Records excerpted from a collection:
[Start of section]

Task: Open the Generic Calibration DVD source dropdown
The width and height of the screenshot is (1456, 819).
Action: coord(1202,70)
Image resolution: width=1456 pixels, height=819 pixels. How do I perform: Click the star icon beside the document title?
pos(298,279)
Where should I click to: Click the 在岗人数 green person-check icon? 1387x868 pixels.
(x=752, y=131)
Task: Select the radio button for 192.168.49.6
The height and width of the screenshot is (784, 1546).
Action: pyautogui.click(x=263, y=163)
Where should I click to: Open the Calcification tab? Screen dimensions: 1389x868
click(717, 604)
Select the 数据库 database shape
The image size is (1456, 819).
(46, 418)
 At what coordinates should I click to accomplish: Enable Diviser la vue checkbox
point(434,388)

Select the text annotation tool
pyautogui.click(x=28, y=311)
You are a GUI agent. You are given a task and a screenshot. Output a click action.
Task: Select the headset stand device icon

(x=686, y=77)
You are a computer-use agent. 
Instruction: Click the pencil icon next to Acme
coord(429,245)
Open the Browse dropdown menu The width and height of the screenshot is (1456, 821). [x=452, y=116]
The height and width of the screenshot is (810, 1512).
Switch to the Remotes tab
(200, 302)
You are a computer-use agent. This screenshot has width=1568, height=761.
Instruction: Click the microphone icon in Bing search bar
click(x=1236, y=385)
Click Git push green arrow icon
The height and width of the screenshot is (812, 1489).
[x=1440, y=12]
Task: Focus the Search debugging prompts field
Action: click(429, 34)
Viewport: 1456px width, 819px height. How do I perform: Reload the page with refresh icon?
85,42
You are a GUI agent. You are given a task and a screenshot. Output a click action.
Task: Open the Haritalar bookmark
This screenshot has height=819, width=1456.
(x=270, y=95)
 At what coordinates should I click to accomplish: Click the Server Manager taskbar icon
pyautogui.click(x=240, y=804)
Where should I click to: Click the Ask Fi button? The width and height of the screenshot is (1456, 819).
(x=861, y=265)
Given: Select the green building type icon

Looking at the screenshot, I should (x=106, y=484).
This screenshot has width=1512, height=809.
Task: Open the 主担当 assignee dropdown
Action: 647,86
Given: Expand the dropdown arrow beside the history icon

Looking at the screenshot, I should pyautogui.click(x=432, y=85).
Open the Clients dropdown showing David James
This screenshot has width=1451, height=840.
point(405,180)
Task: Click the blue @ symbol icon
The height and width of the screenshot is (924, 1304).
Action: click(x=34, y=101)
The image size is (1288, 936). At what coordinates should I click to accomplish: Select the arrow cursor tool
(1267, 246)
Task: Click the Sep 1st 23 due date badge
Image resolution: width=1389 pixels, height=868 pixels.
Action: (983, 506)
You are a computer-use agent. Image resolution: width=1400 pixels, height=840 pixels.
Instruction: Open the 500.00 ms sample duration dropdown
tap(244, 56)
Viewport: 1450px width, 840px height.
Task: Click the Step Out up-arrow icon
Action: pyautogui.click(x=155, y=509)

[End of section]

- Work required
Precisely the line with "The height and width of the screenshot is (924, 1304)." and the lines after it, up to the last line of the entries above, are to be reproduced, and nothing more.

- Task response
The height and width of the screenshot is (924, 1304).
Action: click(x=34, y=101)
The image size is (1288, 936). At what coordinates should I click to accomplish: Select the arrow cursor tool
(1267, 246)
Task: Click the Sep 1st 23 due date badge
Image resolution: width=1389 pixels, height=868 pixels.
Action: (983, 506)
You are a computer-use agent. Image resolution: width=1400 pixels, height=840 pixels.
Instruction: Open the 500.00 ms sample duration dropdown
tap(244, 56)
Viewport: 1450px width, 840px height.
Task: Click the Step Out up-arrow icon
Action: pyautogui.click(x=155, y=509)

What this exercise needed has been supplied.